Pixel coordinate grounding data:

■ ■ ■ ■ ■ ■ ■

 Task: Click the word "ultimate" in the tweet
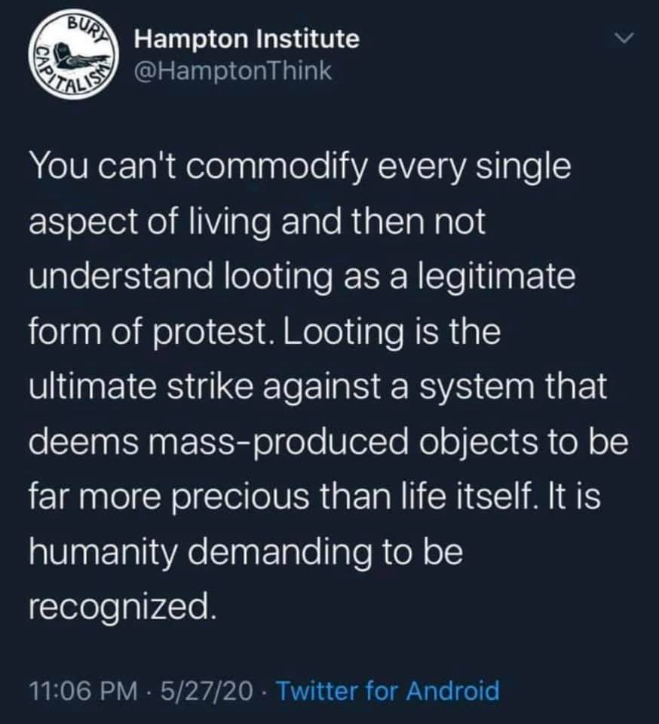pos(92,387)
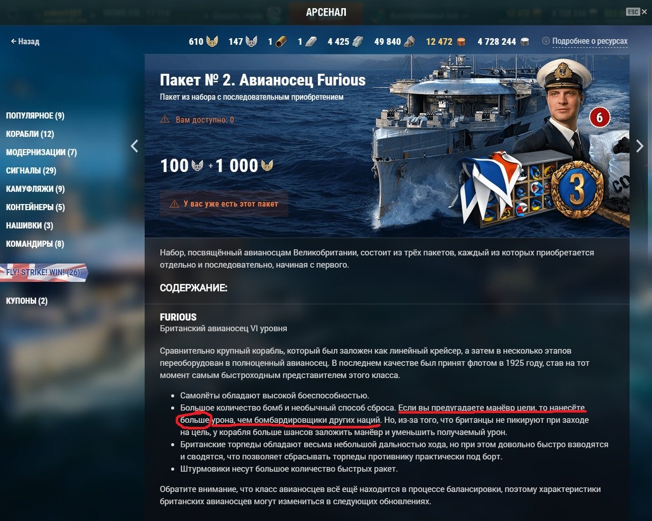Screen dimensions: 652x521
Task: Click the silver token resource icon
Action: (x=251, y=41)
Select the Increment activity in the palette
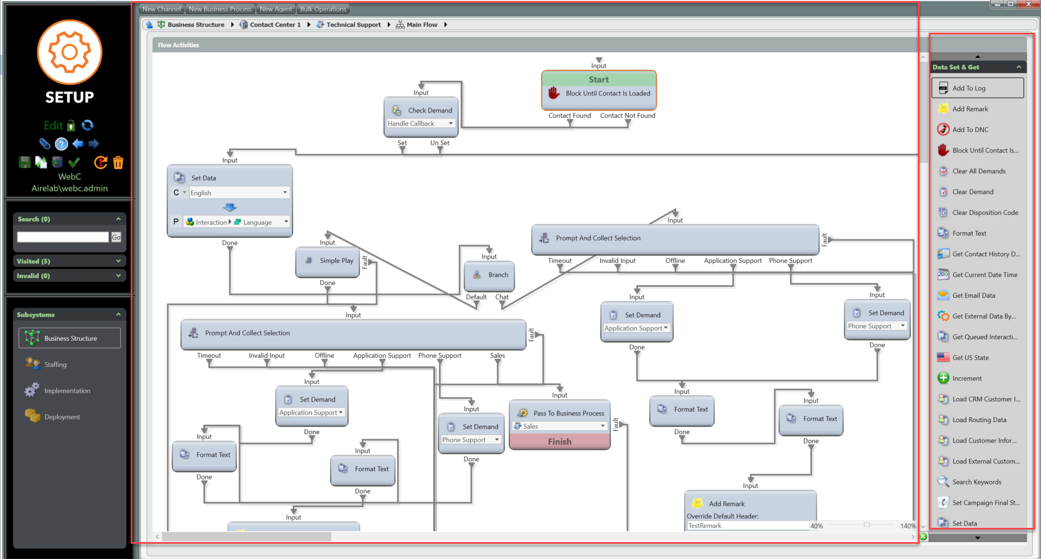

■ ■ ■ ■ ■ ■ ■

> Exercise directions: Please give the records above again exactly as they stand, with no pictures.

> Task output:
 Task: Click the word "ultimate" in the tweet
pos(92,387)
Screen dimensions: 652x521
Task: Click the silver token resource icon
Action: (x=251, y=41)
Select the Increment activity in the palette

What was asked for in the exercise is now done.